Not only is the ALS Association succeeding on the monetary front but, perhaps more significantly, it has gained 739,275 new donors to add to its database. Growing a donor database is one of the most important aspects of any fundraising campaign: the more people you can contact, the more contributions you will likely receive. Some of these new contacts will certainly unsubscribe. According to the email marketing firm Constant Contact, the average unsubscribe rate for health non-profits is .26% per email sent. Even if the Association loses more than that amount monthly, it will still end 2015 with more than 700,000 new donors in its database. Though it remains to be seen how many of these new donors will give again, their sheer volume gives the Association a head start.

And the challenge has indisputably raised awareness. In his August 19 article, Dan Diamond, a Forbes contributor, quoted Carrie Munk, Chief Communications & Marketing Officer for the ALS Association as saying, “…the real positive story out of this is the visibility that this disease is getting.” Her statement comes on the heels of a pre-challenge ALS Association survey showing that in 1,000 people, “only about half were aware of ALS.”

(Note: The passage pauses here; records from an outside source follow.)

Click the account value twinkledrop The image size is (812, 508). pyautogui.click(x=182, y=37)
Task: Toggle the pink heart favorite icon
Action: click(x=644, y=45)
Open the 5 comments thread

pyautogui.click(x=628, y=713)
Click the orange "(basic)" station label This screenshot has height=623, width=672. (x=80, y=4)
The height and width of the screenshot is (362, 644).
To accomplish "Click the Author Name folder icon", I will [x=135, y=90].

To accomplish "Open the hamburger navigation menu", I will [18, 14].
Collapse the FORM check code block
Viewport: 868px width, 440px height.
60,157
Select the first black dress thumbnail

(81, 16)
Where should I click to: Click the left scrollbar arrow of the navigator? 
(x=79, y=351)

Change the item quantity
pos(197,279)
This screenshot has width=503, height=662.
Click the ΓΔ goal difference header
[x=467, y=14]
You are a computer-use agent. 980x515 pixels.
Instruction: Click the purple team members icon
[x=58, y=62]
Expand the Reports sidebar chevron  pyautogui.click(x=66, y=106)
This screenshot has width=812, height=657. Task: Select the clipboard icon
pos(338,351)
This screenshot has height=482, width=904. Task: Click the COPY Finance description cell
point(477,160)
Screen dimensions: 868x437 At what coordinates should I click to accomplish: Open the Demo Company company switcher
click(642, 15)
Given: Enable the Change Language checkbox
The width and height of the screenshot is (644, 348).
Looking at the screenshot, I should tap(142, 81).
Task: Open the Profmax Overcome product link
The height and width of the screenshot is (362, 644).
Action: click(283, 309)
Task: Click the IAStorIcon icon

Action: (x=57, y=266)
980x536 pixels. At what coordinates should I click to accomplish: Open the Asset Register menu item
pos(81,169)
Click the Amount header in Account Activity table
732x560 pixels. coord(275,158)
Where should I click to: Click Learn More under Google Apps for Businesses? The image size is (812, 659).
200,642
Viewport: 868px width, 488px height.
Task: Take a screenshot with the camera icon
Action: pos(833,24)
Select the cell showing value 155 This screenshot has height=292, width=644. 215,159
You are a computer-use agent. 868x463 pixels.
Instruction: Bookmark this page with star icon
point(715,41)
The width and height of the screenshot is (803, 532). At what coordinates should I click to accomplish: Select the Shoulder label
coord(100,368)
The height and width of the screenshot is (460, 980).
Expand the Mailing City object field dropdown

So now we wait to see the long-term impact of what may be the most successful online fundraising campaign ever launched. I hope this challenge will continue to raise funds and awareness for the ALS Association. I hope those who gave will give again, whether to this nonprofit or another. More than anything, I hope that we will find a way to put an end to this horrific disease.

A quick note – those of us in the West are no strangers to the fact that we’re in the midst of a severe drought. If you are going to participate in the Ice Bucket Challenge, please do what we did and purchase bottled water and bagged ice rather than using tap water and further depleting our resources.